Plus de contraventions rime avec plus d’argent dans les poches des cadres du SPVM.

Suite à la récolte des statistiques salariales du corps policier de la ville de Montréal pour l’année 2016, les chiffres qui en ressortent révèlent que près de 3% de l’ensemble des budgets alloués aux salaires des cadres policiers furent versés sous forment de bonis salariaux.
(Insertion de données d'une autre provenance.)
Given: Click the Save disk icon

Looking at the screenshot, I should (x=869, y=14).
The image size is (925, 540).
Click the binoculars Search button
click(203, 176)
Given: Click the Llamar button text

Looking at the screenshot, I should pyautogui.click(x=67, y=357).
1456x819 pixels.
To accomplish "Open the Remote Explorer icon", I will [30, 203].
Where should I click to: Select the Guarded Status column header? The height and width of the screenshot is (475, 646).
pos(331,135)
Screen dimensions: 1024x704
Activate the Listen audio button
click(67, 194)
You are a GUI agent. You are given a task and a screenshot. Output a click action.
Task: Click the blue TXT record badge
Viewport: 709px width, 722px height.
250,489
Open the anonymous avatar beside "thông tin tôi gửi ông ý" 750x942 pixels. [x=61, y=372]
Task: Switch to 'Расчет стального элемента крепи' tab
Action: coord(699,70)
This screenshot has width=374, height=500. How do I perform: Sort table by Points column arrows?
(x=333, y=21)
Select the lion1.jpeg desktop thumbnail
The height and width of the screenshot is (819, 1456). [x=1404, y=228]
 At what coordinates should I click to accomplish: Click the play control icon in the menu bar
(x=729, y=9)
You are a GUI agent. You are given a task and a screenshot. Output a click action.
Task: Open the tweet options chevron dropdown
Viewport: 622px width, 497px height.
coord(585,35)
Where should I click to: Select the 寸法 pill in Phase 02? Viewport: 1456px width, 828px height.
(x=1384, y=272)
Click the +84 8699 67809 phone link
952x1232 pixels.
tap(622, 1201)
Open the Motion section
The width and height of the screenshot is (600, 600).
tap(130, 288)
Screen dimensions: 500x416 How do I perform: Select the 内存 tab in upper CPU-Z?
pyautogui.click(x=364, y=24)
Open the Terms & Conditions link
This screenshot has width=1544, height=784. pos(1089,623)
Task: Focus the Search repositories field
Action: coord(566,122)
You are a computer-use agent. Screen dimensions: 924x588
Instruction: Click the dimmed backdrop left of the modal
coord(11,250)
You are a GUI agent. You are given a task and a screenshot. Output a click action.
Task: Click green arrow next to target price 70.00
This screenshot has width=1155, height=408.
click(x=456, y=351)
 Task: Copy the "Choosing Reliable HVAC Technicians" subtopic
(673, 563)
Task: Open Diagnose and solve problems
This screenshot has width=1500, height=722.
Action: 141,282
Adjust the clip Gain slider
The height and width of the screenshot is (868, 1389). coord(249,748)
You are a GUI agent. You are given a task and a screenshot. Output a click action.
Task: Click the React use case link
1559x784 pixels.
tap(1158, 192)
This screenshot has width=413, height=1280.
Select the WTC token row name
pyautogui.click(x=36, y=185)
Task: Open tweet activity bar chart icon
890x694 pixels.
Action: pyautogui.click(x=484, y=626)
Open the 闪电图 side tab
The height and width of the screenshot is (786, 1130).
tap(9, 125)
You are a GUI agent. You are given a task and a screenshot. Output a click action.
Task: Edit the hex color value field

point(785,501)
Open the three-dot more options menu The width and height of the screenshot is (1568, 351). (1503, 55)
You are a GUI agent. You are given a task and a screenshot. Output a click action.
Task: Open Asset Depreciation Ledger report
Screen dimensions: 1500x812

C’est donc 350 000$, apparaissant sous le nom de montant forfaitaire sur leur talon de paie, qui furent versés à plus d’une centaine d’inspecteurs, de commandants et divers autres cadres du SPVM. Ces montants, appelés «Boni$ Deni$» par les membres de la fraternité policière, en lien avec leur apparition suite à l’arrivée de monsieur Denis Coderre à la mairie de Montréal, ne font pas l’unanimité chez les membres du corps policier. Effectivement, pour ses membres, ces bonis entachent l’image de leur réseau en présentant les policiers comme des collecteurs de taxes, et ce au détriment de leur mandant traditionnel de maintenir la paix et d’appliquer la loi.

Le syndicat des agents avait d’ailleurs lancé une campagne publicitaire critiquant directement le maire et ces agissements douteux dès le début de l’année 2016. Par le biais de panneaux publicitaires, on invitait les automobilistes à être prudents, car ils pénétraient le territoire de Denis Coderre et s’exposaient donc à des risques plus élevés d’être accostés par les patrouilleurs montréalais. Ce risque serait dû à la pression plus intense mise sur les policiers de la région métropolitaine pour qu’ils produisent un fort rendement en matière de distribution de constats d’infractions. Il semblerait que l’administration du SPVM oriente ses effectifs vers des zones souvent critiquées comme étant des «trappes à tickets». Un directeur adjoint du SPVM a d’ailleurs reçu la somme de 7073$ sous forme de montant forfaitaire pour l’année d’attribution 2016. Cela permet de constater à quel point la récompense offerte par le maire vaut réellement la peine pour les supérieurs et qu’elle modifie leurs agissements en leur faisant miroiter de très gros montants.

Photo : Simon-Marc Charron / Radio-Canada

Monsieur Coderre a rétorqué à cette attaque explicite de la part de son corps policier en justifiant son attribution de bonis. Pour lui, l’efficacité de son corps de police se mesure au nombre d’arrestations et c’est cela qui prouve que ses membres travaillent rigoureusement et ne se tournent pas les pouces. Une réponse qui ne lui attira guère plus de sympathies de la part des membres des 49 postes de quartiers du SPVM. Pour eux, donner des tickets ne fait pas partie de leurs priorités puisqu’ils sont formés pour vaincre la criminalité. Cette attitude se reflète d’ailleurs chez plusieurs membres de corps policiers autres que celui de la ville de Montréal et fait partie intégrante de la sous-culture policière.

spvm-quartier-general-facadeLe 20 février 2017, c’est l’opposition officielle du conseil municipal de Montréal qui s’attaqua à cette attribution de bonis proportionnelle au nombre de constats d’infraction délivrés par les agents. Effectivement, il est vrai que les gouvernements possèdent un impact important sur les organisations policières en détenant divers pouvoirs, dont celui de décider du budget qu’ils accordent à leur corps de police. Par contre, pour l’opposition au maire Coderre, cette pratique des bonis est illégale puisqu’elle représente une méthode arbitraire des pouvoirs de la mairie et va à l’encontre du principe de la séparation des pouvoirs. Il est vrai qu’on assiste ici à une sorte d’ingérence dans les pouvoirs puisque la ville tente de modifier les opérations policières sur le terrain. Il y a également un glissement dans le pouvoir législatif lorsque le maire et ses associés orientent les divers politiques et actions policières vers des horizons lui étant directement bénéfiques et rentables monétairement. C’est pourquoi plusieurs s’opposent à cette technique en la jugeant anticonstitutionnelle. Dans notre démocratie, les lois servent à encadrer notre société de manière consentie par la majorité et non à générer des revenus aux instances politiques.

Il faudra donc suivre les dénouements de l’histoire des « Boni$ DeniS » dans les mois à venir pour voir la décision des tribunaux dans cette poursuite entamée par l’opposition s’appuyant sur un argumentaire de défense de notre démocratie moderne.